_CHALLENGE_
Rewrite the records below, switching every "Screen dimensions" to "Display size" and leaving all other text unchanged.

_DATA SUPPLIED_
┌──

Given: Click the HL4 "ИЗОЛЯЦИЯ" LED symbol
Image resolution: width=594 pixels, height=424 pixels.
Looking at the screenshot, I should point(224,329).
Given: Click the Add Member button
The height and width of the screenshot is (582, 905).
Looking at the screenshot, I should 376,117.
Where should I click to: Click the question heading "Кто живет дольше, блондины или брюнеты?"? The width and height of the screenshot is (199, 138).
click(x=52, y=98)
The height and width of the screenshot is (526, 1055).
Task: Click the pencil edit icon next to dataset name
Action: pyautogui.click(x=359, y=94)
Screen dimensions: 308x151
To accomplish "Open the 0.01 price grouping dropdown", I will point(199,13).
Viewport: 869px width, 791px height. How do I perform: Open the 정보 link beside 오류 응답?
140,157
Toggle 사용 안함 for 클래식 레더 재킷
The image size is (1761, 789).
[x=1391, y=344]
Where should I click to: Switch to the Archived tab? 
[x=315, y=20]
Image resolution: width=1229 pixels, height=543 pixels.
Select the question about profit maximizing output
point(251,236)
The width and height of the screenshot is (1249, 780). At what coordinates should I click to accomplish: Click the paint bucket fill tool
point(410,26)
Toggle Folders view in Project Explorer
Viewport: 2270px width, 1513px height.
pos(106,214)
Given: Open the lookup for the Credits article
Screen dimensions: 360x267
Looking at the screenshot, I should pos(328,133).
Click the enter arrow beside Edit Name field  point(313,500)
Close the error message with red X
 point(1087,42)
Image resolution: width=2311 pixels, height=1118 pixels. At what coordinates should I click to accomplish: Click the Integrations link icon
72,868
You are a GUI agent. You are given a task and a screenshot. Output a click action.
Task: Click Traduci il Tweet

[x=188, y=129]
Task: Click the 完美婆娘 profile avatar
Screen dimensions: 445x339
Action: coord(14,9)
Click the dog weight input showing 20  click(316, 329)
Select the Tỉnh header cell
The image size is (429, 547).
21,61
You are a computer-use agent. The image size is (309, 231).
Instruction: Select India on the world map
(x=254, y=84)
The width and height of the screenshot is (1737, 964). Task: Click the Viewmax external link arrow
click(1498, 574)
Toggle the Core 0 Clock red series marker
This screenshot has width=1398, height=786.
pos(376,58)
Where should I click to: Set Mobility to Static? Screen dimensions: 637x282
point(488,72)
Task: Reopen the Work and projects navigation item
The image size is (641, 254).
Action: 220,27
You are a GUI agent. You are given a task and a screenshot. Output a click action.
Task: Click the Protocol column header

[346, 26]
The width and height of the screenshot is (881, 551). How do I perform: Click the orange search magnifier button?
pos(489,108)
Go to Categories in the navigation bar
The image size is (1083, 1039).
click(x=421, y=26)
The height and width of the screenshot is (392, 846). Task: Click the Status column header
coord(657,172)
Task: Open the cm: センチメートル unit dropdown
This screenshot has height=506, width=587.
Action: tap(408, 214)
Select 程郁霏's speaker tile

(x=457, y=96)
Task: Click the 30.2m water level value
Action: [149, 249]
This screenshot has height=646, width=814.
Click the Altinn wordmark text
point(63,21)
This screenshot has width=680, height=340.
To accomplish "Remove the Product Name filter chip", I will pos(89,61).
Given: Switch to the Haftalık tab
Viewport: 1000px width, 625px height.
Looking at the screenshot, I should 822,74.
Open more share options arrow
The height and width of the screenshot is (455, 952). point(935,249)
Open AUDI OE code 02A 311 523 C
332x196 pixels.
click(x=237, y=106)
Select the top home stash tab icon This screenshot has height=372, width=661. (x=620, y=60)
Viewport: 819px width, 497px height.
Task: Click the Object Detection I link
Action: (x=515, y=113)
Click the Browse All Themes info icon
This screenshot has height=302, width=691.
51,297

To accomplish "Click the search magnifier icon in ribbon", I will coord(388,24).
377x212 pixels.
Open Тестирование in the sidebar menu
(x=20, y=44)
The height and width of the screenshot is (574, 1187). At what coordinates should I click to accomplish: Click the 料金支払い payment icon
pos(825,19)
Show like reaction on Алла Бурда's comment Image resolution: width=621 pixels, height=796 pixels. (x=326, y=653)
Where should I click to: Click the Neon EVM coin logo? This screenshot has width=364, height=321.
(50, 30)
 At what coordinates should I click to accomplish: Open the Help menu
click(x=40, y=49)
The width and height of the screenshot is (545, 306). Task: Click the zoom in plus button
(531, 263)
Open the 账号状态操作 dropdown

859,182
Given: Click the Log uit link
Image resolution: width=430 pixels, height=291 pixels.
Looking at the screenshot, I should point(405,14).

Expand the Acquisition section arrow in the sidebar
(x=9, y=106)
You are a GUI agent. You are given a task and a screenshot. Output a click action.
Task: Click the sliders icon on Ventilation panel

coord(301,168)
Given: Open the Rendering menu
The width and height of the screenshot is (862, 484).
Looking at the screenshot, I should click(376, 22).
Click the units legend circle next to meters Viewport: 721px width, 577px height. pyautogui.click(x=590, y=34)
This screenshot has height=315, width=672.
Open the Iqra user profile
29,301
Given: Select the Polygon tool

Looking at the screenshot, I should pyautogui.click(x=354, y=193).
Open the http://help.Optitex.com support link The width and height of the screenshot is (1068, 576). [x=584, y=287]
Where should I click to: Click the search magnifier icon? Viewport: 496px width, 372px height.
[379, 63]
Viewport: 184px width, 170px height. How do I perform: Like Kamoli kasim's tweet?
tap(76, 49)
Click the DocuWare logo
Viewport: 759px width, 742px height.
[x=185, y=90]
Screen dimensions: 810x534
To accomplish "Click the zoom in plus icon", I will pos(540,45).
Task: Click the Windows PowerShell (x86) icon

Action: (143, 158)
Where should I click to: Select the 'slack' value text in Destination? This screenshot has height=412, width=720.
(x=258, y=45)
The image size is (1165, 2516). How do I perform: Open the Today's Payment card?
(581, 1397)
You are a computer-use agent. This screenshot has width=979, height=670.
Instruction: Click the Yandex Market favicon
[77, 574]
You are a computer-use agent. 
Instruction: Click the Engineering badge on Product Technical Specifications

└──

_COMPLETE ANSWER_
Given: Click the HL4 "ИЗОЛЯЦИЯ" LED symbol
Image resolution: width=594 pixels, height=424 pixels.
Looking at the screenshot, I should point(224,329).
Given: Click the Add Member button
The height and width of the screenshot is (582, 905).
Looking at the screenshot, I should 376,117.
Where should I click to: Click the question heading "Кто живет дольше, блондины или брюнеты?"? The width and height of the screenshot is (199, 138).
click(x=52, y=98)
The height and width of the screenshot is (526, 1055).
Task: Click the pencil edit icon next to dataset name
Action: pyautogui.click(x=359, y=94)
Display size: 308x151
To accomplish "Open the 0.01 price grouping dropdown", I will point(199,13).
Viewport: 869px width, 791px height. How do I perform: Open the 정보 link beside 오류 응답?
140,157
Toggle 사용 안함 for 클래식 레더 재킷
The image size is (1761, 789).
[x=1391, y=344]
Where should I click to: Switch to the Archived tab? 
[x=315, y=20]
Image resolution: width=1229 pixels, height=543 pixels.
Select the question about profit maximizing output
point(251,236)
The width and height of the screenshot is (1249, 780). At what coordinates should I click to accomplish: Click the paint bucket fill tool
point(410,26)
Toggle Folders view in Project Explorer
Viewport: 2270px width, 1513px height.
pos(106,214)
Given: Open the lookup for the Credits article
Display size: 360x267
Looking at the screenshot, I should pos(328,133).
Click the enter arrow beside Edit Name field  point(313,500)
Close the error message with red X
 point(1087,42)
Image resolution: width=2311 pixels, height=1118 pixels. At what coordinates should I click to accomplish: Click the Integrations link icon
72,868
You are a GUI agent. You are given a task and a screenshot. Output a click action.
Task: Click Traduci il Tweet

[x=188, y=129]
Task: Click the 完美婆娘 profile avatar
Display size: 445x339
Action: coord(14,9)
Click the dog weight input showing 20  click(316, 329)
Select the Tỉnh header cell
The image size is (429, 547).
21,61
You are a computer-use agent. The image size is (309, 231).
Instruction: Select India on the world map
(x=254, y=84)
The width and height of the screenshot is (1737, 964). Task: Click the Viewmax external link arrow
click(1498, 574)
Toggle the Core 0 Clock red series marker
This screenshot has width=1398, height=786.
pos(376,58)
Where should I click to: Set Mobility to Static? Display size: 637x282
point(488,72)
Task: Reopen the Work and projects navigation item
The image size is (641, 254).
Action: 220,27
You are a GUI agent. You are given a task and a screenshot. Output a click action.
Task: Click the Protocol column header

[346, 26]
The width and height of the screenshot is (881, 551). How do I perform: Click the orange search magnifier button?
pos(489,108)
Go to Categories in the navigation bar
The image size is (1083, 1039).
click(x=421, y=26)
The height and width of the screenshot is (392, 846). Task: Click the Status column header
coord(657,172)
Task: Open the cm: センチメートル unit dropdown
This screenshot has height=506, width=587.
Action: tap(408, 214)
Select 程郁霏's speaker tile

(x=457, y=96)
Task: Click the 30.2m water level value
Action: [149, 249]
This screenshot has height=646, width=814.
Click the Altinn wordmark text
point(63,21)
This screenshot has width=680, height=340.
To accomplish "Remove the Product Name filter chip", I will pos(89,61).
Given: Switch to the Haftalık tab
Viewport: 1000px width, 625px height.
Looking at the screenshot, I should 822,74.
Open more share options arrow
The height and width of the screenshot is (455, 952). point(935,249)
Open AUDI OE code 02A 311 523 C
332x196 pixels.
click(x=237, y=106)
Select the top home stash tab icon This screenshot has height=372, width=661. (x=620, y=60)
Viewport: 819px width, 497px height.
Task: Click the Object Detection I link
Action: (x=515, y=113)
Click the Browse All Themes info icon
This screenshot has height=302, width=691.
51,297

To accomplish "Click the search magnifier icon in ribbon", I will coord(388,24).
377x212 pixels.
Open Тестирование in the sidebar menu
(x=20, y=44)
The height and width of the screenshot is (574, 1187). At what coordinates should I click to accomplish: Click the 料金支払い payment icon
pos(825,19)
Show like reaction on Алла Бурда's comment Image resolution: width=621 pixels, height=796 pixels. (x=326, y=653)
Where should I click to: Click the Neon EVM coin logo? This screenshot has width=364, height=321.
(50, 30)
 At what coordinates should I click to accomplish: Open the Help menu
click(x=40, y=49)
The width and height of the screenshot is (545, 306). Task: Click the zoom in plus button
(531, 263)
Open the 账号状态操作 dropdown

859,182
Given: Click the Log uit link
Image resolution: width=430 pixels, height=291 pixels.
Looking at the screenshot, I should point(405,14).

Expand the Acquisition section arrow in the sidebar
(x=9, y=106)
You are a GUI agent. You are given a task and a screenshot. Output a click action.
Task: Click the sliders icon on Ventilation panel

coord(301,168)
Given: Open the Rendering menu
The width and height of the screenshot is (862, 484).
Looking at the screenshot, I should click(376, 22).
Click the units legend circle next to meters Viewport: 721px width, 577px height. pyautogui.click(x=590, y=34)
This screenshot has height=315, width=672.
Open the Iqra user profile
29,301
Given: Select the Polygon tool

Looking at the screenshot, I should pyautogui.click(x=354, y=193).
Open the http://help.Optitex.com support link The width and height of the screenshot is (1068, 576). [x=584, y=287]
Where should I click to: Click the search magnifier icon? Viewport: 496px width, 372px height.
[379, 63]
Viewport: 184px width, 170px height. How do I perform: Like Kamoli kasim's tweet?
tap(76, 49)
Click the DocuWare logo
Viewport: 759px width, 742px height.
[x=185, y=90]
Display size: 810x534
To accomplish "Click the zoom in plus icon", I will pos(540,45).
Task: Click the Windows PowerShell (x86) icon

Action: (143, 158)
Where should I click to: Select the 'slack' value text in Destination? This screenshot has height=412, width=720.
(x=258, y=45)
The image size is (1165, 2516). How do I perform: Open the Today's Payment card?
(581, 1397)
You are a computer-use agent. This screenshot has width=979, height=670.
Instruction: Click the Yandex Market favicon
[77, 574]
You are a computer-use agent. 
Instruction: Click the Engineering badge on Product Technical Specifications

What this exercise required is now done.